→ **Brief**: If a line includes "computer", copy it out of the entries.

Dataset entries
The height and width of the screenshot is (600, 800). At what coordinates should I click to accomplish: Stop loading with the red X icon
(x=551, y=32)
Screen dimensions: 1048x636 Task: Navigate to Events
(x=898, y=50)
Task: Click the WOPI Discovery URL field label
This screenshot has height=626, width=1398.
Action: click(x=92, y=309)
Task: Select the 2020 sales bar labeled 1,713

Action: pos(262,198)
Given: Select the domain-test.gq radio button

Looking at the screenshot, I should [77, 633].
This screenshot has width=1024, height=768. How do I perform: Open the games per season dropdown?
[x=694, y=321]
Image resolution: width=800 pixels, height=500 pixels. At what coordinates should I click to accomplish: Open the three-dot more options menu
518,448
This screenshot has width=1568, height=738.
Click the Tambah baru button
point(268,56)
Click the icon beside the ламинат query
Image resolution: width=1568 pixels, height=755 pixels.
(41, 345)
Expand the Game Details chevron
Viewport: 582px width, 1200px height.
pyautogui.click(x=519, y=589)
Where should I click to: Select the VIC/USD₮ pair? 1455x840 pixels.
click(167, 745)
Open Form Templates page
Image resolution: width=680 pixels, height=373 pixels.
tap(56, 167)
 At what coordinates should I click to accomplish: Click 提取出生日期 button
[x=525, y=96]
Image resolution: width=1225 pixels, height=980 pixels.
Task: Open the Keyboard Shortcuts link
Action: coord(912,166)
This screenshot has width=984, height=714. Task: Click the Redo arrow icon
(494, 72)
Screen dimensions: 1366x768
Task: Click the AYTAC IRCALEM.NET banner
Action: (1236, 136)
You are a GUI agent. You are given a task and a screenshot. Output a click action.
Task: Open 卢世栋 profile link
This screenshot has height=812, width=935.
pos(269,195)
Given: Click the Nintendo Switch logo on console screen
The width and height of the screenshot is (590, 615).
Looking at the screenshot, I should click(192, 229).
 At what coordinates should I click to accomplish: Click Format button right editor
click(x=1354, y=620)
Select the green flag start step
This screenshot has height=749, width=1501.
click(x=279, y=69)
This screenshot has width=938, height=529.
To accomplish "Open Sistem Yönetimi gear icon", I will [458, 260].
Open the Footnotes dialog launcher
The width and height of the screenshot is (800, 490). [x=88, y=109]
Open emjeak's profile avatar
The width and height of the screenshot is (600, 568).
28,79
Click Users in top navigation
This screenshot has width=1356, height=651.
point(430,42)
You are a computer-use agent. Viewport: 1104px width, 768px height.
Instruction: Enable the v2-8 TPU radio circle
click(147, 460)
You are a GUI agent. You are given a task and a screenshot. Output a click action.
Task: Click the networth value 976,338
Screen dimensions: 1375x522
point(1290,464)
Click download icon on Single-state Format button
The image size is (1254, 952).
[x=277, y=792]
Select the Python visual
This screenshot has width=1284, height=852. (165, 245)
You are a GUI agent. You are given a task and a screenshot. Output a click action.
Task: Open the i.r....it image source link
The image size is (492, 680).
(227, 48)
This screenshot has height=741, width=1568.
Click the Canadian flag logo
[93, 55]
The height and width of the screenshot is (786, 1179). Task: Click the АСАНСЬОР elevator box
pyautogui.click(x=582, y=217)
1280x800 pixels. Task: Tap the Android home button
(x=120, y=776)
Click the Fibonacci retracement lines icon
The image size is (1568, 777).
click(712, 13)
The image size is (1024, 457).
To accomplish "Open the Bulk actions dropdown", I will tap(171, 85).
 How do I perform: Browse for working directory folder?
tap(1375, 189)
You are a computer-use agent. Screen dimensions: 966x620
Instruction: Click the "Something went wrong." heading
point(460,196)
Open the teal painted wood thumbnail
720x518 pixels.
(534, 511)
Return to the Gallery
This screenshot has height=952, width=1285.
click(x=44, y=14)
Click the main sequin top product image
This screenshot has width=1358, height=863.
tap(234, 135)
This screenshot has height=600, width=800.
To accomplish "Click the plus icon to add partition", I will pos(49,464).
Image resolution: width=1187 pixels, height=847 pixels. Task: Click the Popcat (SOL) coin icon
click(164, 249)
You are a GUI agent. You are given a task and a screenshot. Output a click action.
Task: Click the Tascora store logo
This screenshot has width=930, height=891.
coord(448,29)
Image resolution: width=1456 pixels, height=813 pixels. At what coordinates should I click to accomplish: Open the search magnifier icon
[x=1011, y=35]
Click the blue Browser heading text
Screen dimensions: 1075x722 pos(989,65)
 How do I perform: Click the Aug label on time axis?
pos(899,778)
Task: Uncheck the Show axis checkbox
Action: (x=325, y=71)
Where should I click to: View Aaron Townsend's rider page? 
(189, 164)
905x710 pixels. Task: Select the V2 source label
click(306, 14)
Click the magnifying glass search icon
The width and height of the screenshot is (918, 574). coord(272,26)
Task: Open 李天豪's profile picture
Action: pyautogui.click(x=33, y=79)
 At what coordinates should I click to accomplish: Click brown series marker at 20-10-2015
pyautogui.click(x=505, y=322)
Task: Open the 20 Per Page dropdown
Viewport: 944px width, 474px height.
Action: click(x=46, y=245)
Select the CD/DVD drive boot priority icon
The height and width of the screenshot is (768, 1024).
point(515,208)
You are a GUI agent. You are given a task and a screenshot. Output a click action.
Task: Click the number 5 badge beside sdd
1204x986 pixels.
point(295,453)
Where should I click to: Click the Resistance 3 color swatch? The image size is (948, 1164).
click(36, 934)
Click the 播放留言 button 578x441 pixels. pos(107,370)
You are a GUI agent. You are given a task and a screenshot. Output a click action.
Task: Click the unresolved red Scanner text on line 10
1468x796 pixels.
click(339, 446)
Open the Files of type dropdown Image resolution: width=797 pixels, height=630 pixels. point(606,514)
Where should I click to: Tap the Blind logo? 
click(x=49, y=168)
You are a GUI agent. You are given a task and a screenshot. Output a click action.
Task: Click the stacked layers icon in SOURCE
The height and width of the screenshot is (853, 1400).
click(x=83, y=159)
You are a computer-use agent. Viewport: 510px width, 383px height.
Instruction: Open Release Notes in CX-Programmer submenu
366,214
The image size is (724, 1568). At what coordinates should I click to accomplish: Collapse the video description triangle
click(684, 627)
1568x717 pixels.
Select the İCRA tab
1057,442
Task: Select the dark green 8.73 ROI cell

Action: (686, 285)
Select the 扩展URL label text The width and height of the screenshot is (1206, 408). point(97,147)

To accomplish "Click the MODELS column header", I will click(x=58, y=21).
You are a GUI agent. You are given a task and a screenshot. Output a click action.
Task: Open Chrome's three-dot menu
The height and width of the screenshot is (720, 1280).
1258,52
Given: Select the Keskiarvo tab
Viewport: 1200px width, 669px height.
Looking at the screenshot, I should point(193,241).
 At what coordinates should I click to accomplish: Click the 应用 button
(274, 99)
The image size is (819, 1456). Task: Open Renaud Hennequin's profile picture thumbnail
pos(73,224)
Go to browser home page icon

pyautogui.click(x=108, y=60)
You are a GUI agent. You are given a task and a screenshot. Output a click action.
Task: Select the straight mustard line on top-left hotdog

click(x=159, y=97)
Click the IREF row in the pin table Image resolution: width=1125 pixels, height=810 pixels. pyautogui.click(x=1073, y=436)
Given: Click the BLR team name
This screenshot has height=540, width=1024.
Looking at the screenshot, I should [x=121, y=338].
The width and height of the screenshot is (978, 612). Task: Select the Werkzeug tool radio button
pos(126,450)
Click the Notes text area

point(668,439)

→ **Solution**:
You are a computer-use agent. Viewport: 1104px width, 768px height.
You are a computer-use agent. Screen dimensions: 966x620
You are a computer-use agent. Viewport: 510px width, 383px height.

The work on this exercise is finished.